The next step was with Dr. Robert Meguid, a CU School of Medicine and UCHealth cardiothoracic surgeon with whom Clary works closely. With Aunjane under anesthesia, Meguid checked her airway with a bronchoscope, which reaches past the larynx and into the lower windpipe and, if need be, the lungs.
Without the stress imparted by the stairs, the trachea looked fine. Afterward, Meguid called Clary. “I don’t see anything I can correlate with her symptoms,” he told his colleague. They agreed that an awake bronchoscopy would be the next step. A few days later, Aunjane took to the stairs again, then Clary performed an awake bronchoscopy on Aunjane with local anesthesia in his clinic.
Clary met with Meguid shortly thereafter so they could check out the bronchoscope video together. A section of Aunjane’s trachea just below her voice box twisted and collapsed with each breath. The weak section was less than an inch long, and, unusually, on the side rather than the front or back of her windpipe. After so many years, Aunjane’s condition had been discovered..
There were a couple of ways to fix it. The first was to use a laser to scar the inside of the trachea, thereby firming it up and, ideally, preventing its collapse. Clary tried this minimally invasive procedure first; it didn’t take. Aunjane faced a big decision.
The way forward now would be a surgery involving the resection of the damaged part of the windpipe and anastomosis of the now-separated trachea. In other words, Meguid and Clary would cut out the problem section and sew the resulting open ends back together. They have done many of these surgeries together and are counted among the few U.S. surgeons with such experience. With complicated cases like Aunjane’s, they’ve found that they can get better outcomes when they work together.
It’s a challenging procedure, and there are risks, Clary says. The nerves that control the voice box can be damaged. With time, the point of repair can narrow into tracheal stenosis. The freshly sewn airway can come partially undone, possibly leading to, as Meguid put it, “life-threatening complications and tracheostomy.”

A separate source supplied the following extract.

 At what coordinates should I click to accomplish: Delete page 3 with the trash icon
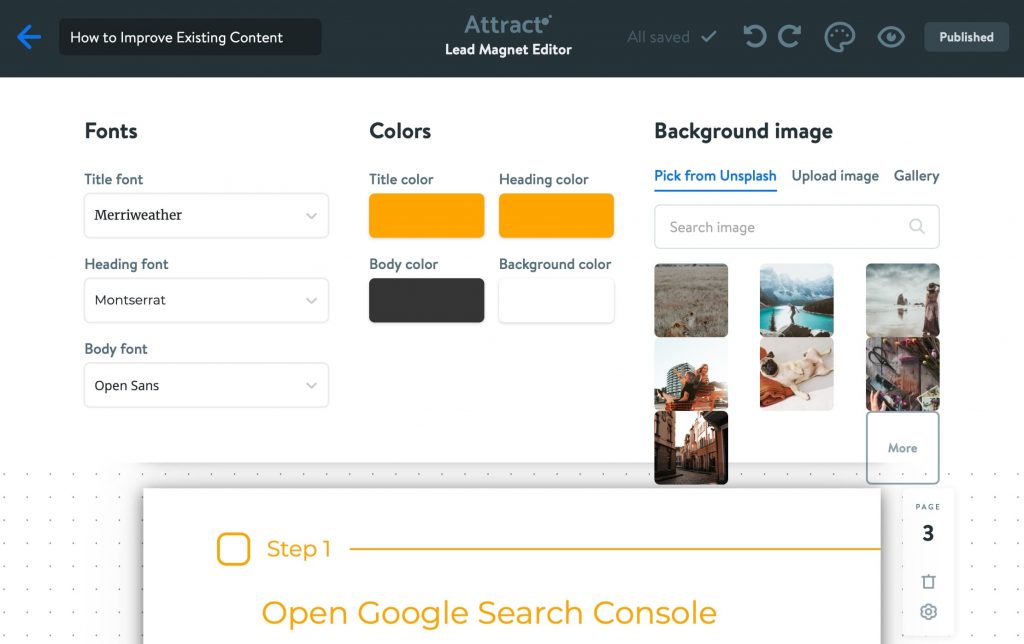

By now it was early 2019. Aunjane was 22 and had exhausted all other options. Her mom Irma worried about the risks but left it up to Aunjane. She decided to have the surgery.
Before the March procedure, Clary and Meguid met with Aunjane and Irma. The surgeons walked through what would happen, the possible complications, and the recovery process. They then asked if there were any questions.
Meguid and Clary performed the surgery together, and it went well. Its last step was simple and strange: Meguid temporarily sutured Aunjane’s chin to her chest – necessary to help ensure the trachea’s healing. At one point, while walking around the inpatient unit, Aunjane stopped at a vending machine. A medical student observed her chin-to-chest posture and asked, “Are you alright?”
“Yeah, I just want my Snickers,” Aunjane replied.
Her breathing was far better. Irma was relieved.
Aunjane’s chin was freed again after a week. It was three months before Aunjane was working again as an endoscopy technician at a local hospital. By November, she was back at the gym, though lifting weights rather than kickboxing – at least for now. “I feel good. I’m pretty sure I can probably get back into it again,” Aunjane said.
She’s busy between work and taking college classes with the ultimate aim of being a doctor herself. If she does so, one would expect her to embrace multidisciplinary collaboration. She’s a living case study of the benefits it can bring, and she’s grateful to the team at UCHealth that has her breathing deeply again.
“They’re awesome,” she said. “They’re the people that listened to me.”